Все смолкли, с интересом глядя на них, ожидая, что будет дальше. Это было новым, неожиданным и, видно, даже забавным.

— Вы все перемалываете и меня перемололи, — продолжал Воловиков, — и изломали. Вам работа, план, машины. Все одно, все одно. А я человек, я хочу отдыхать, удовольствия в жизни хочу, и какое мне дело до всего, что вы требуете? Зачем мне это все, только одно это, а? И это называется жизнь? Ну, что молчите? Нечего сказать? Нечего? — торжествующе воскликнул Воловиков.

— Пожалуй, да. Нечего, — согласился Павел Васильевич. — Не мной ведь еще замечено: какое дело карасю, плавающему в гнилом пруду, до того, что на берегу цветут липы.

— Что-о-о? — поднялся Воловиков. — Я карась! Да как вы смеете! Да я еще мужчина и могу постоять за себя! Я…

Он вылез из-за стола, глаза его налились кровью. Все растерянно замерли. Павел Васильевич побледнел.

— Если вы мужчина, как говорите, и интеллигентный человек, как любите подчеркнуть постоянно, то вы должны знать, что воевать надо равным оружием. Словом — так словом. А то я ведь машина… Ясно? — медленно проговорил он, вставая.

Воловиков тяжело опустился на стул, дрожащей рукой достал платок и стал вытирать вспотевшее лицо. Глаза его смотрели ясно. Он сразу отрезвел. Все облегченно вздохнули.

— Надя, сыграй. Сыграй что-нибудь, — сказала Лидия Григорьевна.

— Сыграй.

— Да, да, Наденька, сыграй!

Все обрадовались этому выходу из положения, и Надя села за рояль. Но настроение было нервным. Надя тоже играла не от желания, не от души, а для случая — играла раздраженно и плохо.

— А, в сущности, вопрос, который затронул Василий Ильич, не исчерпан, — неожиданно заметил гость в бабочке. — Он, конечно, слишком резко взялся. Очевидно, тут заговорила личная обида, личная неприязнь, но во многом он прав. Несомненно прав.

— Я слушаю вас, — ответил Павел Васильевич.

— Вы назвали его карасем, плавающим в гнилом пруду, а он — в нашем обществе. Следовательно, все мы — гнилой пруд. Так надо понимать?

Снова грозил вспыхнуть скандал, и Павел Васильевич ответил:

— Болотом или другой гнилью могут быть и свои убеждения, и собственное мировоззрение.

— Только так?

— Конечно.

— Спасибо за любезность. Но мы люди интеллигентные, в этом я согласен с Василием Ильичом и не вижу ничего плохого.

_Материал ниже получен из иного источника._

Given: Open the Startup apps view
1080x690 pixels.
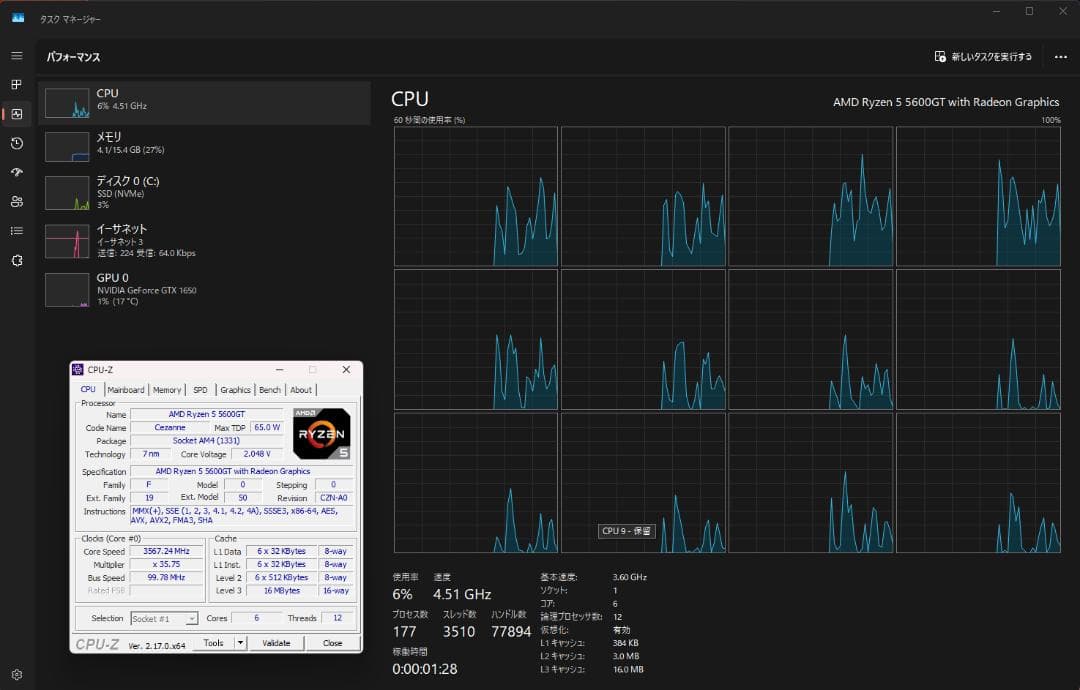Looking at the screenshot, I should pos(15,172).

Позвольте один вопрос?

Он был высок, лыс уже и с крупными чертами чуточку обрюзгшего лица.

— Пожалуйста, я готов ответить на любые вопросы.

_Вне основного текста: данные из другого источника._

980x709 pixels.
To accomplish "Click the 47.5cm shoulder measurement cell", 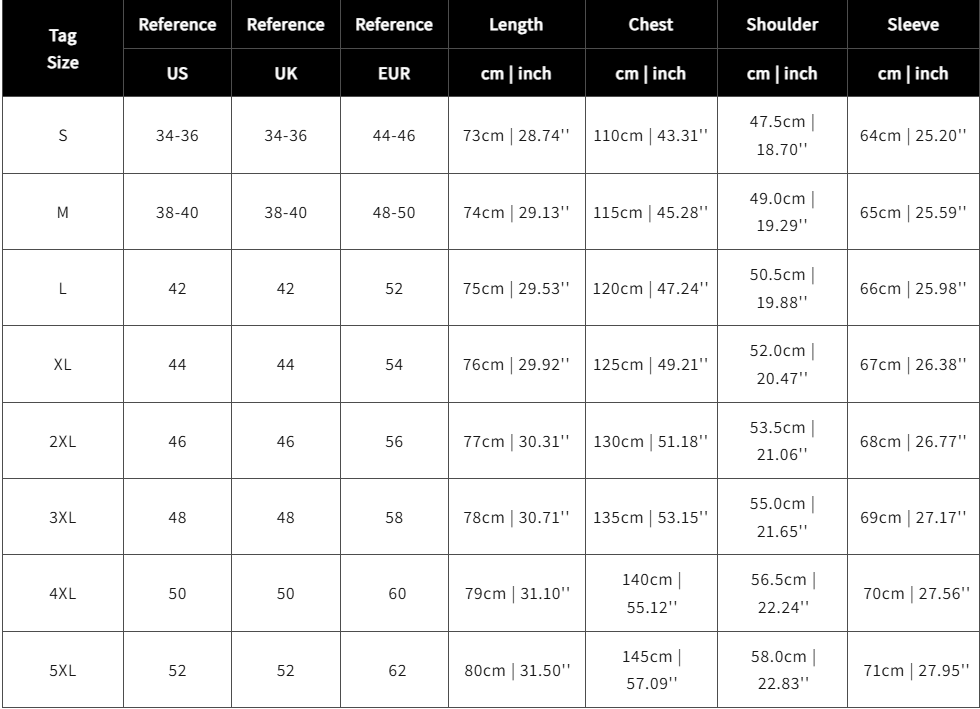I will click(x=782, y=135).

— У вас всё ясно, всё определено, и, я думаю, вам не трудно будет ответить мне. Не так ли?

— Нет, не совсем так, — возразил Павел Васильевич. — Для меня жизнь каждый день несет новые ощущения, новые открытия. И если бы всё уже было мной испытано, всё ясно — и жить было бы неинтересно. А мне интересно жить. Но я вам отвечу, пожалуйста. Как могу, конечно.

— Вы говорите — вам интересно жить?

— Очень!

— Чем же? Это и есть мой вопрос.

— Я вас не совсем понимаю, — удивился Павел Васильевич. — Как это чем? Да всем. А разве вам не интересно?

— Каждый видит интерес жизни по-своему.

— Конечно.

— Так вот в чем вы его видите?

— Во всем. В людях, в работе, в природе… Я радуюсь каждому новому дню, мне интересно, что он принесет мне и что́ я могу принести в этот день людям.

— Красиво. Хорошо, — усмехнулся собеседник и поправил бабочку. — Но и до вас говорили это.

— Конечно, — согласился Павел Васильевич. — И после меня скажут. Не я первый, не я последний на земле. Всякий живущий радуется жизни и многие радуются по-моему и говорят об этом так же. Я ничего нового в этом и не ищу.

— Но, дорогой мой, скажите: неужели вы серьезно только и живете машинами, планом, хлебом? А где же эстетика, где все, что составляет человеческий интеллект. Или вы для порядка говорите и требуете одного, а живете другим? Зачем же тогда быть таким непримиримым, если кто-нибудь говорит об этом прямо, как, скажем, Василий Ильич?